* _Selected passage_:
— start —

Job Openings and Labor Turnover Technical Note

Technical Note

This news release presents statistics from the Job Openings and Labor Turnover Survey (JOLTS). The JOLTS 
program provides information on labor demand and turnover. Additional information about the JOLTS program can 
be found at www.bls.gov/jlt/. Estimates are published for job openings, hires, quits, layoffs and discharges, other 
separations, and total separations. The JOLTS program covers all private nonfarm establishments, as well as civilian 
federal, state, and local government entities in the 50 states and the District of Columbia. Starting with data for 
January 2023, industries are classified in accordance with the 2022 North American Industry Classification System.

Definitions

Employment. Employment includes persons on the payroll who worked or received pay for the pay period that 
includes the 12th day of the reference month. Full-time, part-time, permanent, short-term, seasonal, salaried, and 
hourly employees are included, as are employees on paid vacation or other paid leave. Proprietors or partners of 
unincorporated businesses, unpaid family workers, employees on strike for the entire pay period, and employees on 
leave without pay for the entire pay period are not counted as employed. Employees of temporary help agencies, 
employee leasing companies, outside contractors, and consultants are counted by their employer of record, not by 
the establishment where they are working. JOLTS does not publish employment estimates but uses the reported 
employment for validation of the other reported data elements.

Job Openings. Job openings include all positions that are open on the last business day of the reference month.

A job is open only if it meets all three of these conditions:
* A specific position exists, and there is work available for that position. The position can be full-time or 
part-time, and it can be permanent, short-term, or seasonal.
* The job could start within 30 days, whether or not the employer can find a suitable candidate during that 
time.
* The employer is actively recruiting workers from outside the establishment to fill the position. Active 
recruiting means that the establishment is taking steps to fill a position. It may include advertising in 
newspapers, on television, or on the radio; posting internet notices, posting “help wanted” signs, 
networking or making “word-of-mouth” announcements; accepting applications; interviewing candidates; 
contacting employment agencies; or soliciting employees at job fairs, state or local employment offices, or 
similar sources.

Excluded are positions open only to internal transfers, promotions or demotions, or recall from layoffs. Also 
excluded are openings for positions with start dates more than 30 days in the future; positions for which employees 
have been hired but have not yet reported for work; and positions to be filled by employees of temporary help 
agencies, employee leasing companies, outside contractors, or consultants. The job openings rate is computed by 
dividing the number of job openings by the sum of employment and job openings—that is, all filled and unfilled 
jobs—and multiplying that quotient by 100.

— end —

* _Extracted data_:
— start —

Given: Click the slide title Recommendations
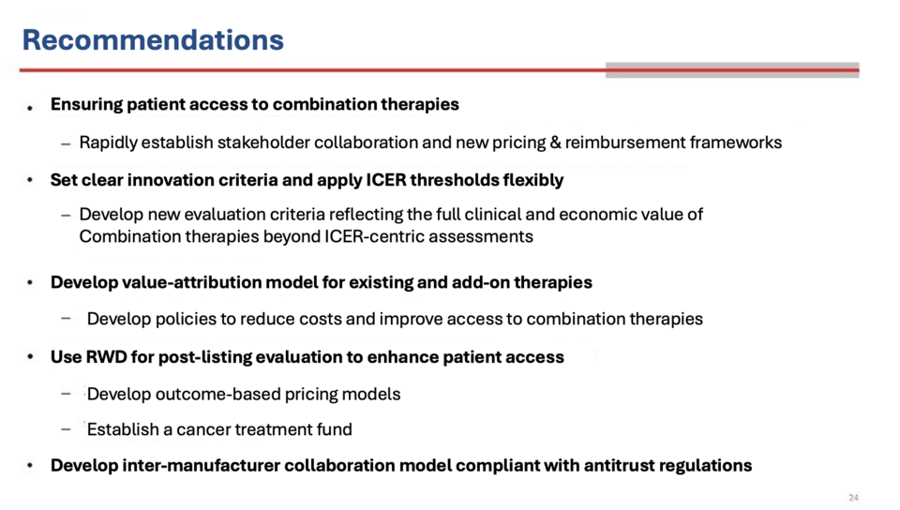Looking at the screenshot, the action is [153, 40].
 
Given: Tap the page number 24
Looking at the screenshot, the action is [853, 498].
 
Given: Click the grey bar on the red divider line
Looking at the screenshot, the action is [732, 70].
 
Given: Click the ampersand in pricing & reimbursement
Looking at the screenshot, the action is [555, 142].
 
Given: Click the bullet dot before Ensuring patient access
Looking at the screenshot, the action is [29, 107].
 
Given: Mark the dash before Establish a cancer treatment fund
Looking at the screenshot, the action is [66, 429].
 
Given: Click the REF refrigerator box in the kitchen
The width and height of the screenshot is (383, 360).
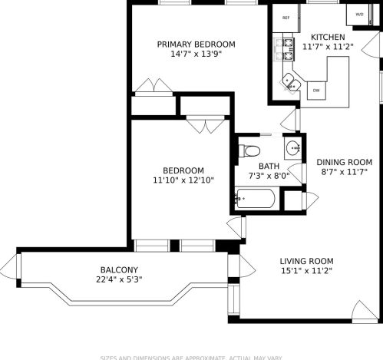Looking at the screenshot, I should click(286, 18).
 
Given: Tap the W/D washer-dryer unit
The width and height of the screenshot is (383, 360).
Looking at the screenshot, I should click(359, 14).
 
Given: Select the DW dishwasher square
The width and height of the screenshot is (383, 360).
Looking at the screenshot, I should click(315, 90).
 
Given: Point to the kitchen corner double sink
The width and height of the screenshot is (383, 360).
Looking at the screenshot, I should click(291, 81).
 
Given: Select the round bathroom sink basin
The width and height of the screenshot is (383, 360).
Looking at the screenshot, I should click(292, 147).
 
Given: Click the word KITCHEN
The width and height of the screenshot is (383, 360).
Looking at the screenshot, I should click(328, 37).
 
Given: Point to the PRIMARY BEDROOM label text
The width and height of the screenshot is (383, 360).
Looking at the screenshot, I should click(196, 45).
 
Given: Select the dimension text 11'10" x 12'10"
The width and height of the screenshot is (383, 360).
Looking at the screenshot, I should click(183, 180).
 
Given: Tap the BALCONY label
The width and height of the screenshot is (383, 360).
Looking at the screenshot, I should click(119, 269).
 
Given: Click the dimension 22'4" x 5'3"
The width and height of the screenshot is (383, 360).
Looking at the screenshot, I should click(119, 279).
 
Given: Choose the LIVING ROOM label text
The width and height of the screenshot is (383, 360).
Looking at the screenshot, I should click(305, 260).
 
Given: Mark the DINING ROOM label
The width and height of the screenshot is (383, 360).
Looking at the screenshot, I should click(344, 162).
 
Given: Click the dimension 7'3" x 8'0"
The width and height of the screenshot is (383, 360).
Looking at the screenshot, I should click(269, 176).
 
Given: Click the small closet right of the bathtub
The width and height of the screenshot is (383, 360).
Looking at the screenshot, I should click(292, 199).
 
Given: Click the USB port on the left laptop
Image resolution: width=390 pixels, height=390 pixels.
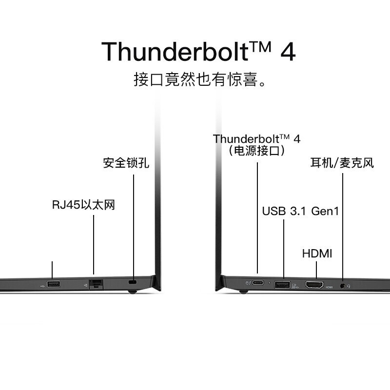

— end —

* _Tasks to complete_:
**1)** Answer these from the JOLTS technical note:
(a) Which day of the reference month sets the pay period used to count employment?
(b) On what day must a position be open to count as a job opening?
(c) What is the number of job openings divided by when computing the job openings rate?
**2)** Please list every kind of estimate that the JOLTS technical note says is published.
**3)** Write the next part of the JOLTS technical note, following on from its sentence on how the job openings rate is computed.

* _Answer set_:
**1)**
(a) The 12th day of the reference month.
(b) The last business day of the reference month.
(c) The sum of employment and job openings, meaning all filled and unfilled jobs.

**2)** Job openings, hires, quits, layoffs and discharges, other separations, and total separations.

**3)**
Hires. Hires include all additions to the payroll during the entire reference month, including newly hired and 
rehired employees; full-time and part-time employees; permanent, short-term, and seasonal employees; employees 
who were recalled to a job at the location following a layoff (formal suspension from pay status) lasting more than 7 
days; on-call or intermittent employees who returned to work after having been formally separated; workers who 
were hired and separated during the month, and transfers from other locations. Excluded are transfers or promotions 
within the reporting location, employees returning from strike, employees of temporary help agencies, employee 
leasing companies, outside contractors, or consultants. The hires rate is computed by dividing the number of hires by 
employment and multiplying that quotient by 100.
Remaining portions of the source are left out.